Thursday, June 28, 2012
Bewildered and Hurt
What can I, just one guy, in one city, in this country do to help make a difference for all LGBT people who are experiencing pain, discrimination, abuse, bullying, violence and loss from their communities, families, peers, churchs, leaders, schools, friends and strangers?
I volunteer at my local LGBT center, work with a local LGBT anti-violence project, served a local LGBT youth center as a peer counselor, lent my face and name to state wide commercials to prevent discrimination being written in our states constitution, spoken at city meetings, addressed different religions organizations in my city, spoken up at my church and in my spheres of influence, donated countless hours and finances for different causes, poured parts of my life into local and national efforts, stayed up endless nights in conversations and discussions with people I care about and say that they care for me and still I feel like it is for nothing.

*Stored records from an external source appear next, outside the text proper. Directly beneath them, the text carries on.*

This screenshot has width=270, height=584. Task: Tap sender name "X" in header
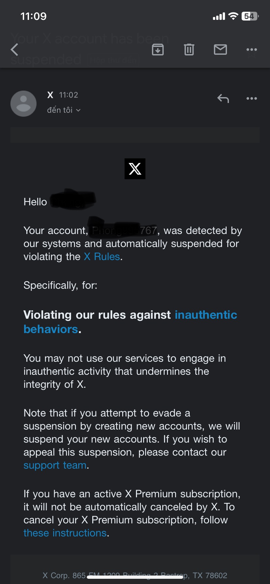point(50,95)
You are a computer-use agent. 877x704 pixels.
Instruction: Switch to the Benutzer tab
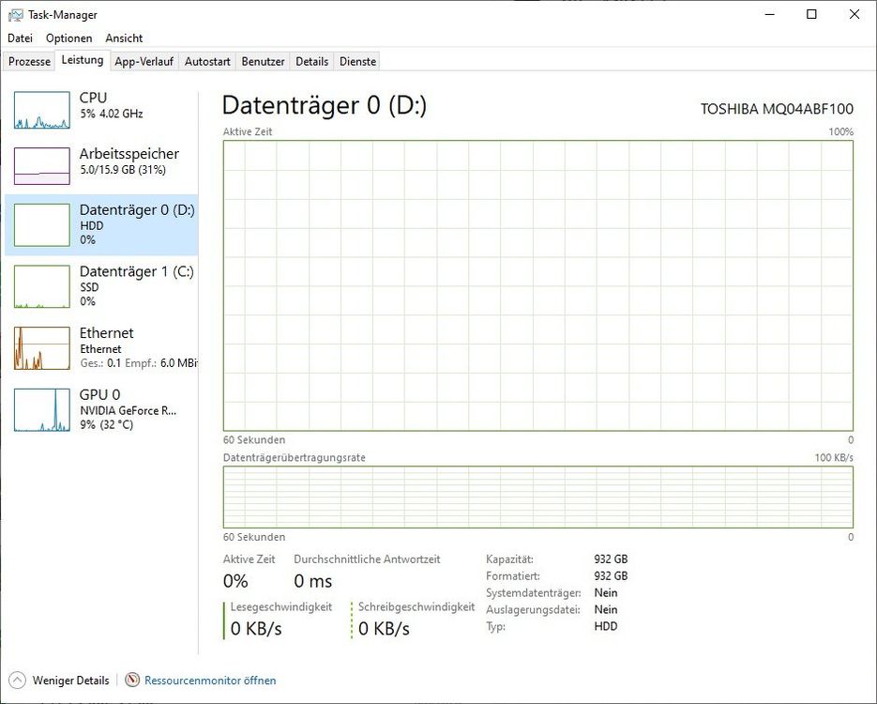(x=263, y=62)
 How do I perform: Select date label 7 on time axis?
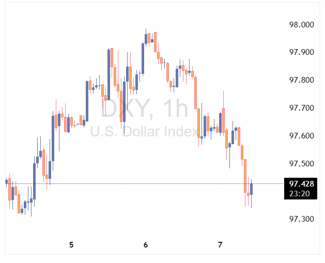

Nothing that I can say or do changes anything in the hearts, minds and on the faces of those that feel that I am less than human. That my citizenship counts for nothing. That my service to my country in the military should not and did not assure me the same rights, liberties and freedoms that they take for granted and enjoy. That my love is not worthy of acknowledgment.
And it all comes back to their religion. Their church, book, leaders and "god" say I am unnatural, disordered, broken and evil.
I am weary. I am hurt. I am tired. I do not know what else to do right now.
I do not hate them. I am confused by them. I do not know why they fight to deny my humanity so much. Why do they live and work so hard to make others live by their perceptions of faith and morality? Why do they hate me and people like me so much? Why are gay people like me helping them in their abuse of others? Gay guys and girls, who for whatever misguided reason or religious based faith motive, are helping those groups destroy, malign and discriminate against other people who share their same orientation? What kind of sick, self loathing has been forced so deeply into their souls, hearts and minds that they side with their oppressors and call hate, love and abuse, concern?
What have I ever done to them? What have any of us ever done to them?
Why are we not free?
Why are we less than, to them?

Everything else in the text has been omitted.